Выбрать главу

Через несколько недель директор принес мне карманный фонарик, чтобы я пользовался им у себя в каморке. Видимо, он понял, что мне можно доверять и что я не буду включать фонарик в музейных залах. Я был счастлив, словно мне вернули дар зрения. И чтения. Он разрешил мне брать к себе в каморку книги из библиотеки и читать по ночам. По утрам он сам забирал их у меня. А заметив мой интерес к китайской бронзе, время от времени позволял мне забирать к себе какую-нибудь вазу или фигурку, которую я также возвращал ему утром, когда он приносил мне очередную порцию бутербродов. О том, что я скрываюсь в музее, кроме директора знала только его дочь Сибилла. Однажды, когда он разболелся и не мог ходить на работу, ему пришлось ей обо всем рассказать. Она приходила в музей за его почтой и приносила мне бутерброды в пергаментной бумаге, которые она прятала между своих грудей. Иногда они сохраняли тепло ее тела, а бумага благоухала легким ароматом гвоздики. Я очень любил Сибиллу, но это была почти безличная любовь, о которой она едва ли догадывалась. Я любил в ней все то, что сам давно утратил: свободу, беспечность, надежду и сладостное томление юности, ушедшей от меня навсегда. Я едва ли смог бы представить себе совместную жизнь с ней — она была для меня скорее символом: теплым, близким, но недосягаемым символом всего, что давно было мною утеряно. Моя юность оборвалась внезапно — под предсмертные крики моего отца. Он кричал целый день, и я знал, кто прислал к нему убийц.

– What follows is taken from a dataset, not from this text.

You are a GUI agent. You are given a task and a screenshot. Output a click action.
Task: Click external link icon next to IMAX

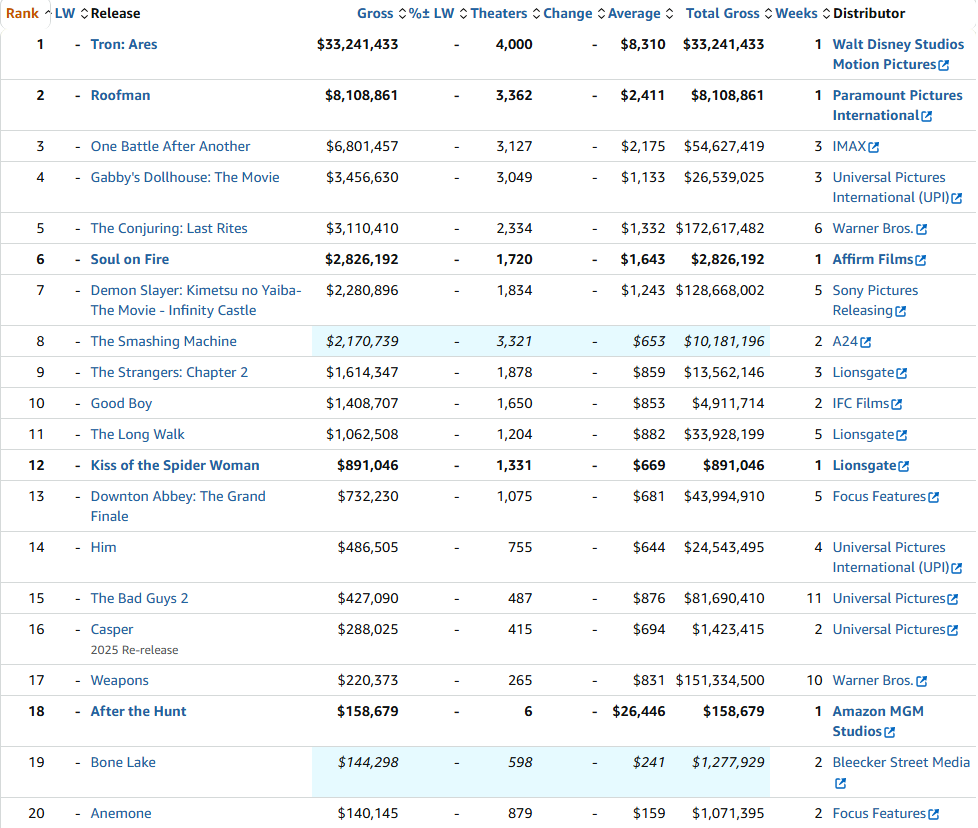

— Ты хоть немного разбираешься в этих вещах? — спросил меня Мойков. — Пятьдесят долларов — это же немалые деньги!

— Так, немного разбираюсь. Да и что мне остается делать? Надо же где-то работать.

— А где ты этому учился?

— В Париже, а потом в одном брюссельском музее.

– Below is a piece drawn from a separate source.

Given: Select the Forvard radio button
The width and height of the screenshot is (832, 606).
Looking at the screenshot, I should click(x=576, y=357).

— Ты там работал? — удивился Мойков.

— Скрывался.

— От немцев?

— От немцев, которые заняли Брюссель.

— А что ты еще там делал?

— Учил французский, — ответил я. — У меня была с собой грамматика. Как и сейчас. Летом, когда музей закрывался, было еще не совсем темно. А потом у меня появился карманный фонарик.

Мойков понимающе кивнул.

— Что же, музей не охраняли?

— От кого? От немцев? Они и так брали все что хотели.

Мойков рассмеялся:

— Где только мы ни учились! Когда я бежал в Финляндию, у меня были с собой карманные шахматы. Пока прятался, я беспрерывно играл сам с собой, чтобы отвлечься. В результате стал неплохим шахматистом. Позже, в Германии я этим даже зарабатывал на жизнь. Давал уроки шахмат. Вот уж чего сам не ожидал! Ты всегда был антикваром?

— Примерно как ты шахматистом.

— Я так и думал.

Я предпочел не рассказывать ему о Зоммере и моем поддельном паспорте. А в паспорте была указана профессия Зоммера: антиквар. На Эллис-Айленде мои знания даже подвергли проверке. Я с честью выдержал экзамен, — должно быть, у Зоммера я выучил не так уж и мало. Но лучше всего я ориентировался в китайской бронзе. Как ни странно, мой экзаменатор и сам в ней кое-что понимал. Верующие христиане, наверное, объяснили бы это особой милостью провидения.

С улицы донесся характерный звук шагов Лахмана. Мойкова позвали к телефону. Лахман, хромая, ввалился в плюшевый будуар. Он сразу заметил мою бронзу.

— Купил? — заволновался он.

— И да и нет.

— Ну ты дал маху, — заявил он. — Ты же в торговле новичок. Тебе бы надо начинать со всякой мелочи. С дешевки, которую все покупают. Носки, мыло, галстуки…

— Четки, иконки, — подхватил я. — Самое милое дело для еврея.

Он отмахнулся:

— Это совсем другое. Тут нужен талант. А у тебя его нет — тебе просто деньги нужны. Да что я, в самом деле! — Он уставился на меня влажными глазами. — Все было без толку, Людвиг! Она приняла мой подарок и сказала, что будет по вечерам молиться за меня перед этими реликвиями. Мне-то какой прок? А ведь задница у нее как у королевы! И все впустую! Теперь она еще захотела иорданскую воду. Воду из Иордана! Где я ей ее возьму? Нет, она сумасшедшая! Ты не знаешь, где можно достать иорданскую воду?